§ **Task goal**
All that is needed is the lines from the one containing "Where should I" through the end of the listing, printed exactly, with no pictures among them.

──────

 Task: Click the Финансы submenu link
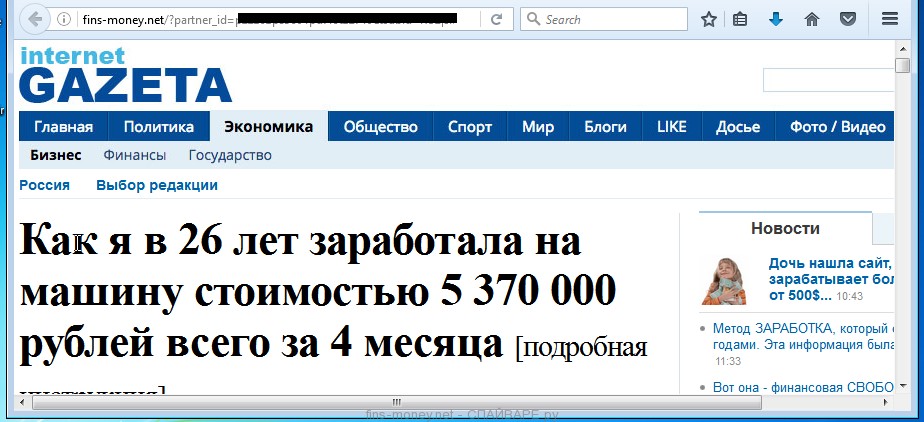pyautogui.click(x=135, y=155)
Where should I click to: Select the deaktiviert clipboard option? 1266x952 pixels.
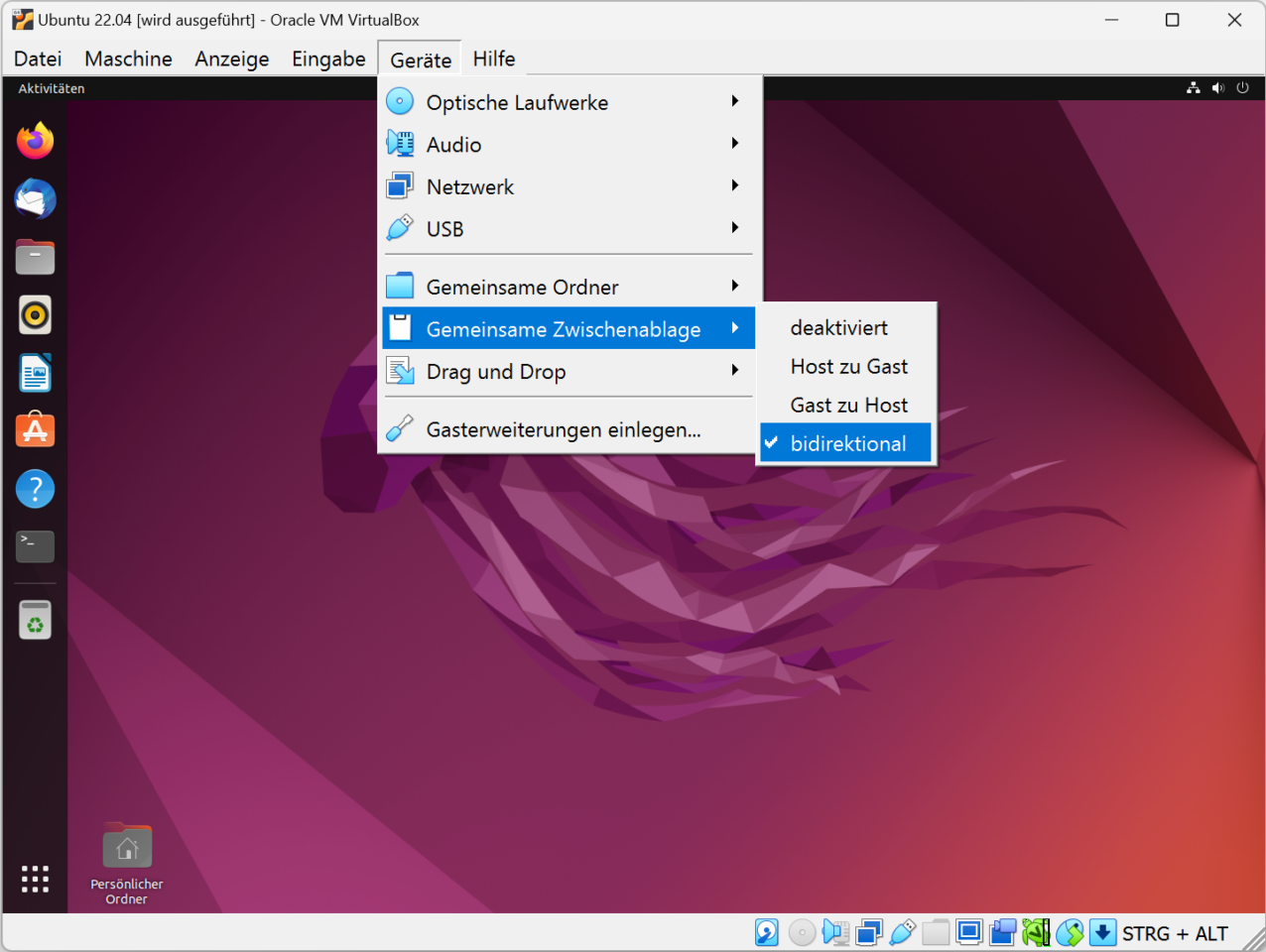coord(839,327)
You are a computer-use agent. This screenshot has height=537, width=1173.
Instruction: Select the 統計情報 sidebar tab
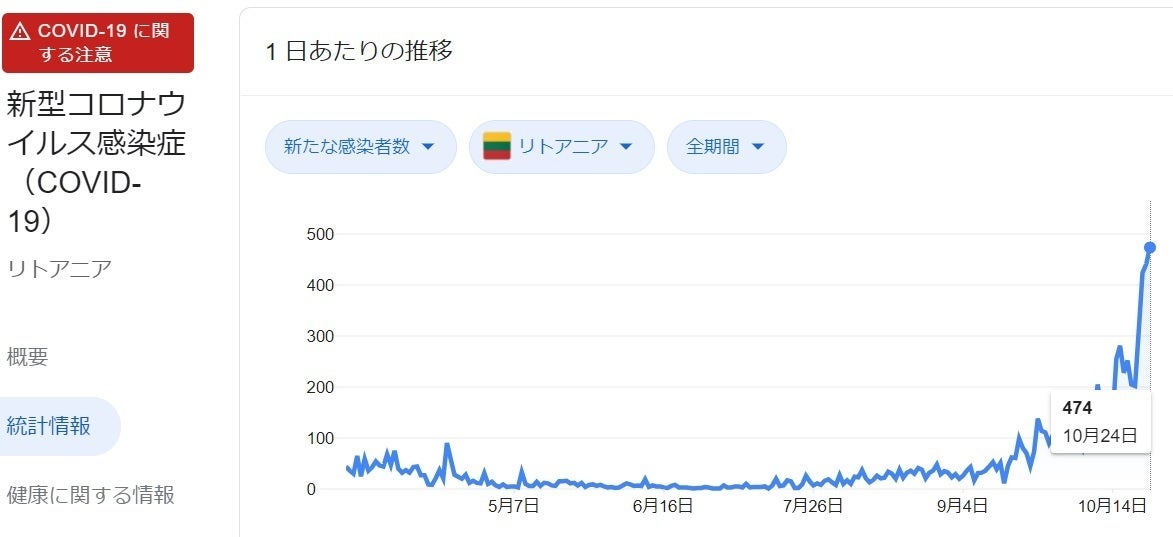(49, 426)
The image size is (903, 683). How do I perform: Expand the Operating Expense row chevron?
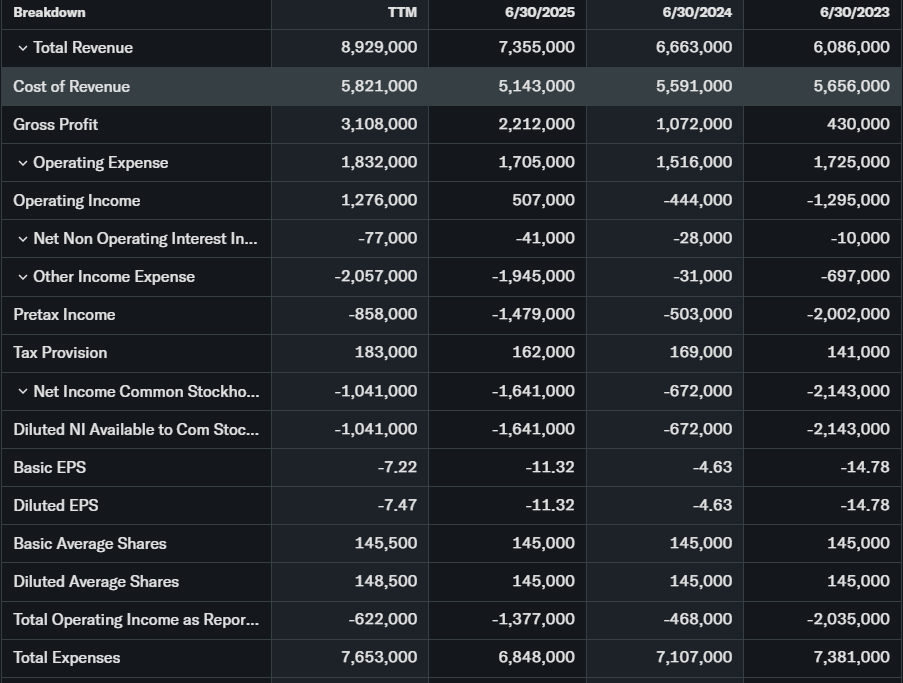click(x=22, y=163)
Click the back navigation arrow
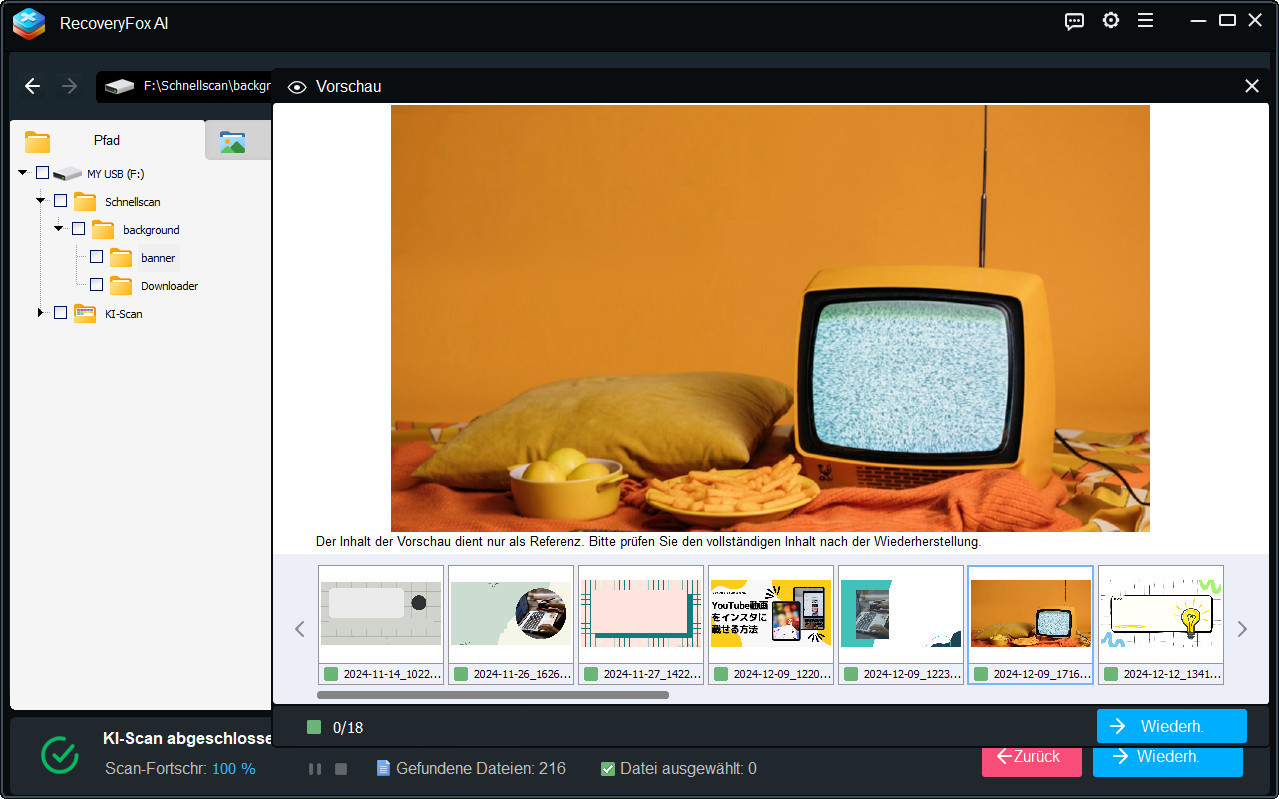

──────

§ **Problem solution**
Where should I click to: Select the deaktiviert clipboard option? 1266x952 pixels.
coord(839,327)
You are a computer-use agent. This screenshot has height=537, width=1173.
Instruction: Select the 統計情報 sidebar tab
(49, 426)
The image size is (903, 683). How do I perform: Expand the Operating Expense row chevron?
click(x=22, y=163)
Click the back navigation arrow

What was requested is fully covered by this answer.